**Set problem:** Format the data in the part that opens with the line containing "You are a computer-use" and closes with the line containing "coord(1070,72)" as a two-column CSV with headers input and output. Each row holds a text in input and its answer in output, every field quoted, with line breaks changed to spaces and the pictures left out.

**Record excerpts:**
_ _ _
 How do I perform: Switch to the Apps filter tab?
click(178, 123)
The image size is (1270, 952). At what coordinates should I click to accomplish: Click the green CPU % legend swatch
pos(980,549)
_ _ _
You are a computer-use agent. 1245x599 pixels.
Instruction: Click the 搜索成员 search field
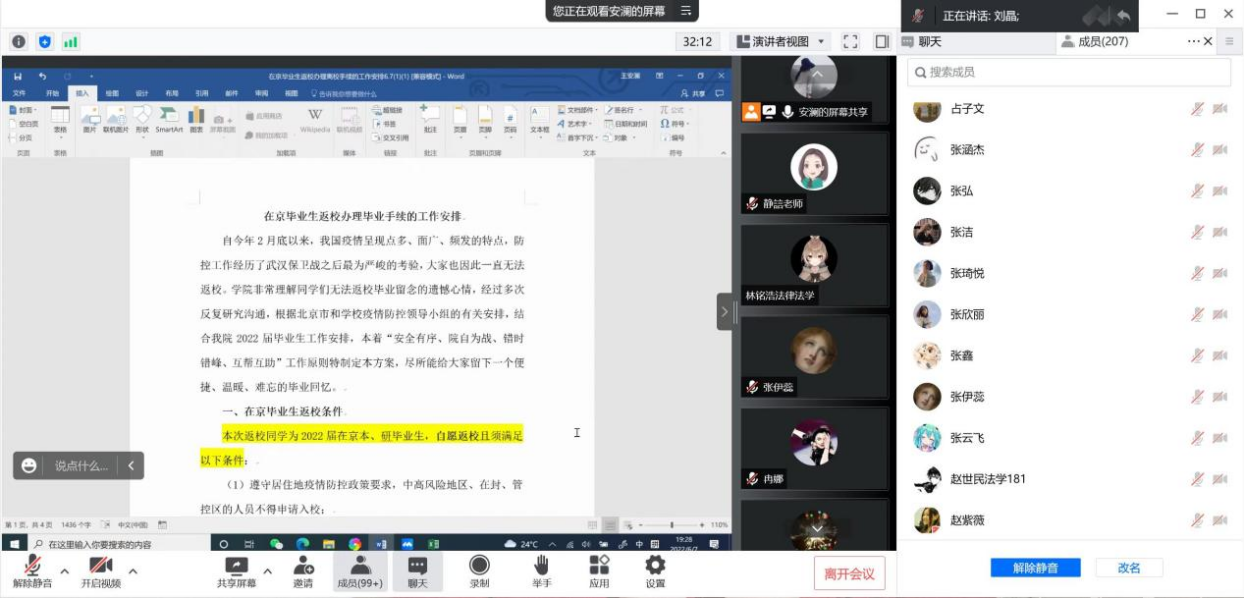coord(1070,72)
_ _ _
**Expected answer:**
input,output
"You are a computer-use agent. 1245x599 pixels. Instruction: Click the 搜索成员 search field","coord(1070,72)"